Participa Unicach en reedición de Filosofía y tiempo final, de Eduardo Subirats

El filósofo compartió con universitarios sus reflexiones e ideas

Antonio Durán Ruiz/Docente de la Maestría en Historia Unicach-Unach

El último viaje de Eduardo Subirats a Chiapas en 2013 fue de gran estímulo para que la Universidad de Ciencias y Artes de Chiapas (Unicach), Autónoma de Chiapas (Unach) y Afínita Editorial consideraran de suma importancia reeditar Filosofía y tiempo final, un libro coyuntural que advierte, con fundamentos filosóficos e históricos, el papel de la ciencia y la tecnología en los momentos actuales; son reflexiones que ninguna universidad responsable puede soslayar.
La reedición de este libro fue gestionada por los investigadores Arturo Aguirre (Benemérita Universidad Autónoma de Puebla); Arnulfo Zepeda Ramos, Elí Santos, José Martínez Torres y Antonio Durán (Unach); Florentino Pérez Pérez y Rafael Araujo (Unicach).
En ese libro, el escritor Eduardo Subirats realiza un viaje intelectual a través de los senderos negativos de la civilización, de sus aporías, pero llevando el hilo de Ariadna y compartiéndolo con sus lectores mediante la exposición clara y de un pensamiento libre y crítico.
Subirats plantea en Filosofía y tiempo final la raíz del desgarramiento del hombre moderno consigo mismo y con las cosas, la vitalidad del progreso que al mismo tiempo el debilita la vida; el autor dice que el problema real y radical que nos atañe a todos es la destrucción sistemática de la naturaleza, y el empobrecimiento biológico y espiritual de nuestro ser.
Uno de sus mayores intereses radica la reconstrucción de una memoria cultural en la que tengan cabida nombres y obras tradicionalmente silenciadas por el canon; también encara el futuro del calentamiento global, de las guerras indefinidas, la destrucción de las especies y el progreso global del hambre; desde esa dialéctica piensa de nuevo el significado del ser, expresa los fines éticos de nuestra existencia en la comunidad planetaria y proyecta una auténtica educación estética de la humanidad.
El filósofo catalán considera necesario abrir la inteligencia a la imaginación del mundo, a sus posibilidades de creación y libertad, que despliegue a la realidad de la existencia, en lugar de encerrarla en la parcialidad administrada de conocimientos especializados, políticas regionales o componentes fragmentarios de la realidad humana catapultados a escala global.
La visión de Subirats se engarza a una fecha, 14 de mayo de 1957, cuando Rosario Castellanos pronunció un discurso en Tuxtla Gutiérrez acerca del papel que le toca desempeñar al intelectual, que no es el acumulador de datos, ni el que deslumbra a sus oyentes vaciando el receptáculo de su memoria; el intelectual, dijo la autora de Balún- Canán, se apropia de las conquistas del espíritu, asimila la tradición cultural y la convierte en substancia propia.

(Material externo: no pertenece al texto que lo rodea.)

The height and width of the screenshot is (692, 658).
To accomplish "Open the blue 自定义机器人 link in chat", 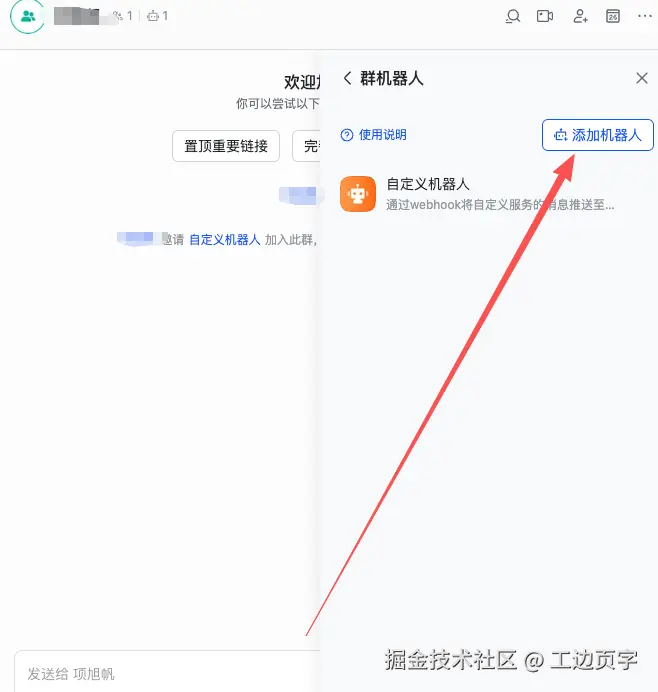I will click(x=225, y=240).
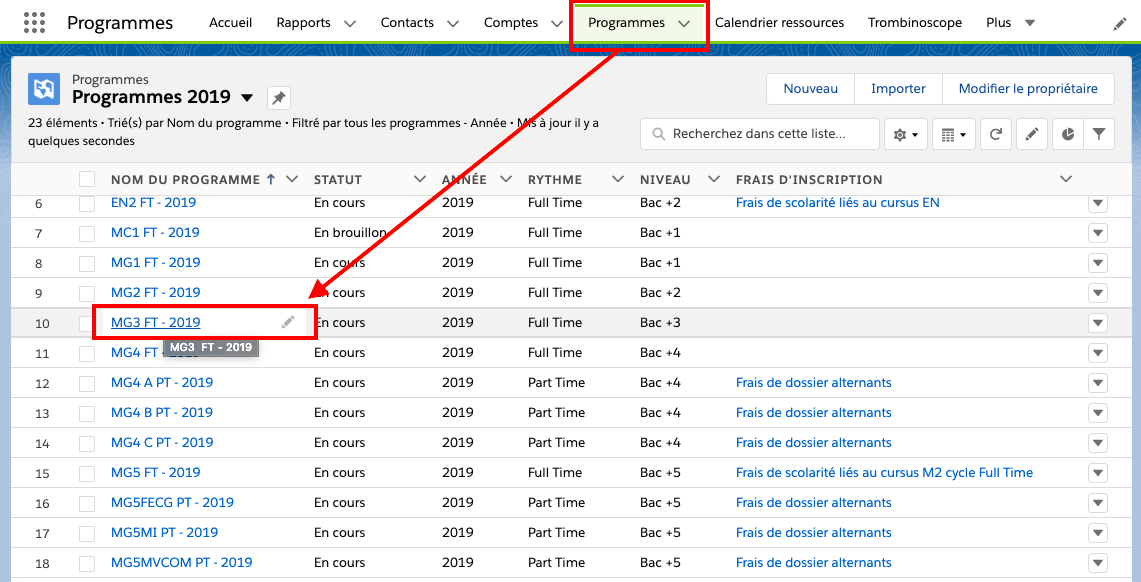Check the box for MC1 FT - 2019
Screen dimensions: 1141x582
coord(87,233)
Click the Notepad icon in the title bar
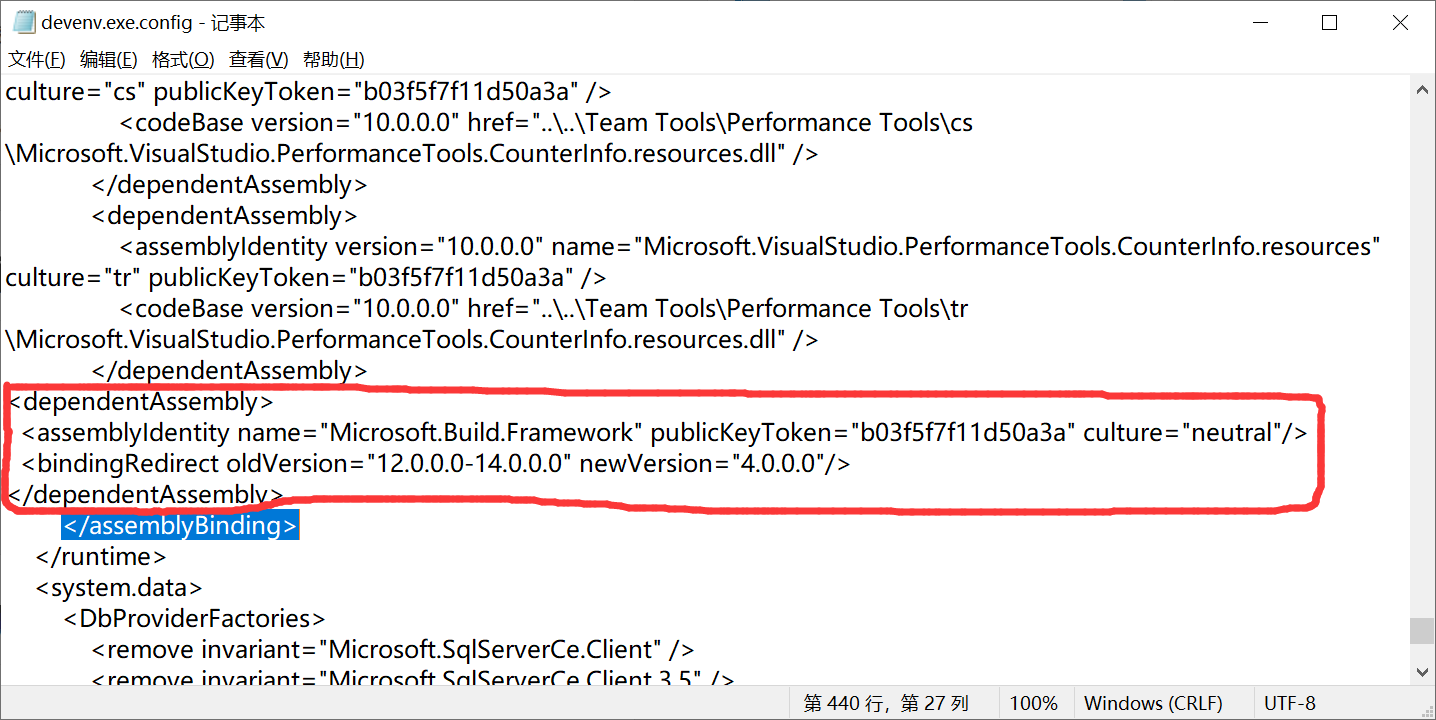The width and height of the screenshot is (1436, 720). point(24,22)
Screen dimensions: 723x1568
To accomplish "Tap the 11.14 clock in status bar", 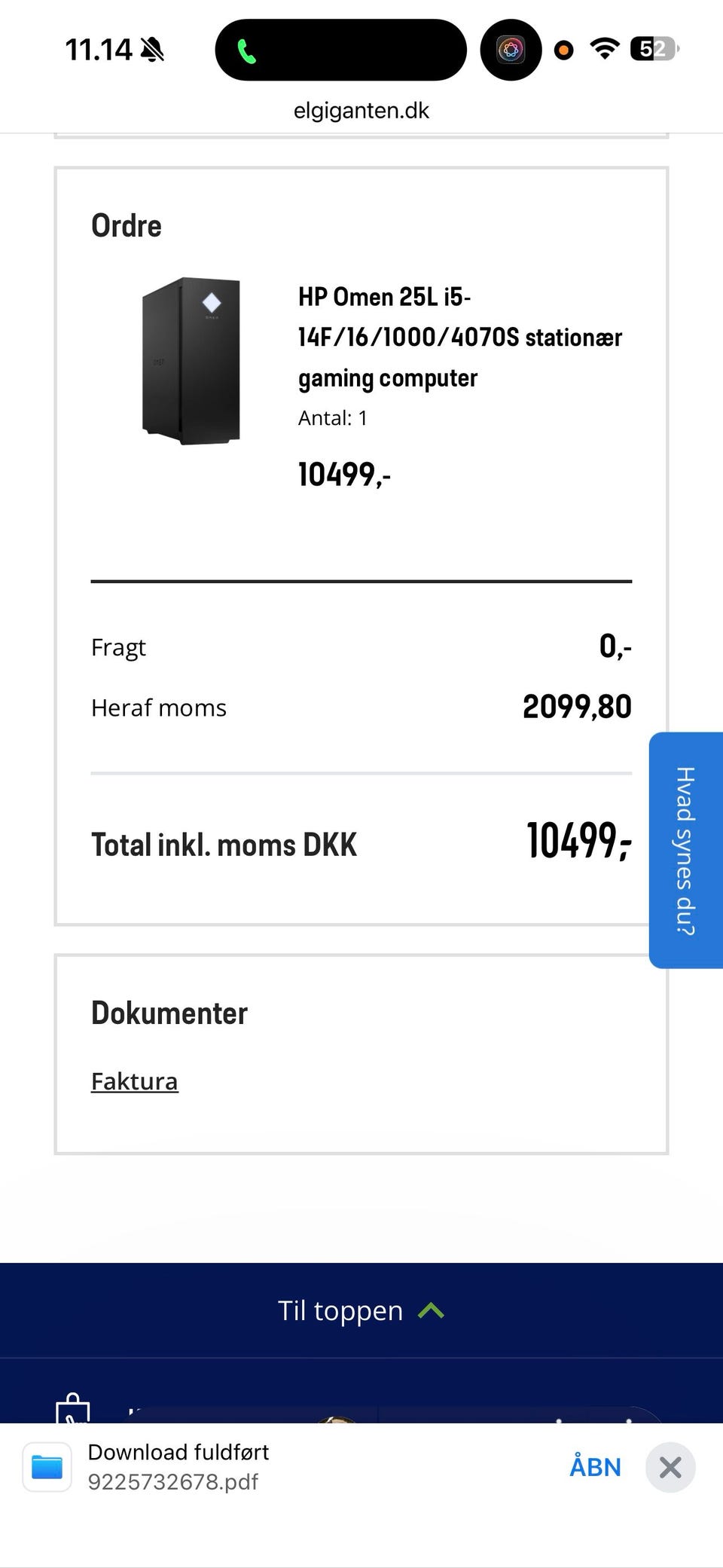I will click(99, 50).
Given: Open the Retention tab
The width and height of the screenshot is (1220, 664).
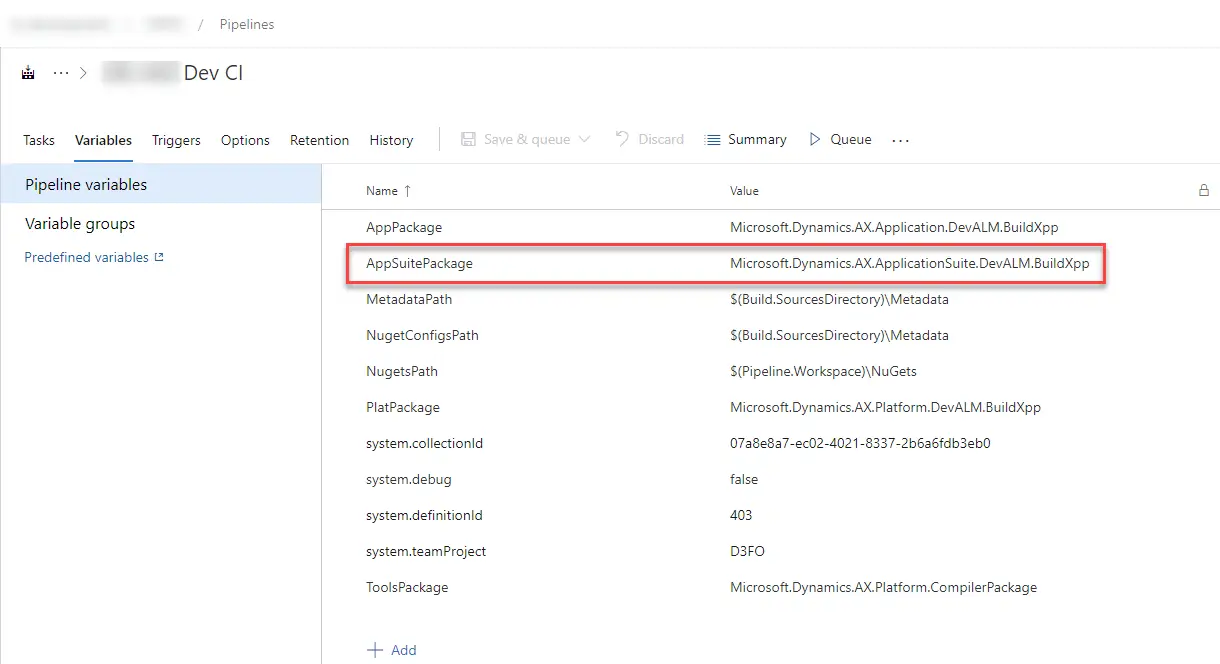Looking at the screenshot, I should (319, 140).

El saber no es un adorno sino el manantial del que brotan los pensamientos y los actos. La observación de Rosario también es vigente dentro de un tiempo en el que los seres humanos se vuelven cada vez más superfluos.
Para Eduardo Subirats y Rosario Castellanos la humanidad es una tarea, un proceso, una construcción, que es preciso cumplir durante el tiempo de nuestra existencia y nos alertan contra los ídolos falsos, los equívocos funestos y los fraudes, contra la castración de nuestra facultad de análisis y de crítica, nos invitan a que no abandonemos el decoro de seres pensantes para seguir la fácil corriente de los que aceptan la mentira de hoy.
Una sociedad camina sobre bases firmes cuando responde a los proyectos intelectual, ético y estético; si no se cumplen entonces nuestra naturaleza será como la de ciertos personajes que deambulan la ficción de Trópico de Cáncer de Henry Miller: “Una jungla por la que vagan espíritus flacos y de garras aguzadas”. El arte juega un papel preponderante porque tiene la función de renovar la percepción de las cosas, desenajenar los sentidos, suprimir en el hombre su condición de autómata, nos ayuda a cruzar el espejo de las ilusiones, de las ideologías, y arribar a otros mundos donde radica lo tremendo de nuestra verdad profunda. Por ello, Subirats coloca al arte, no sus simulacros, en el centro de la formación humana.
La nueva edición de Filosofía y tiempo final fue presentada en el auditorio de la licenciatura de Historia de la Unicach, con la participación de su autor.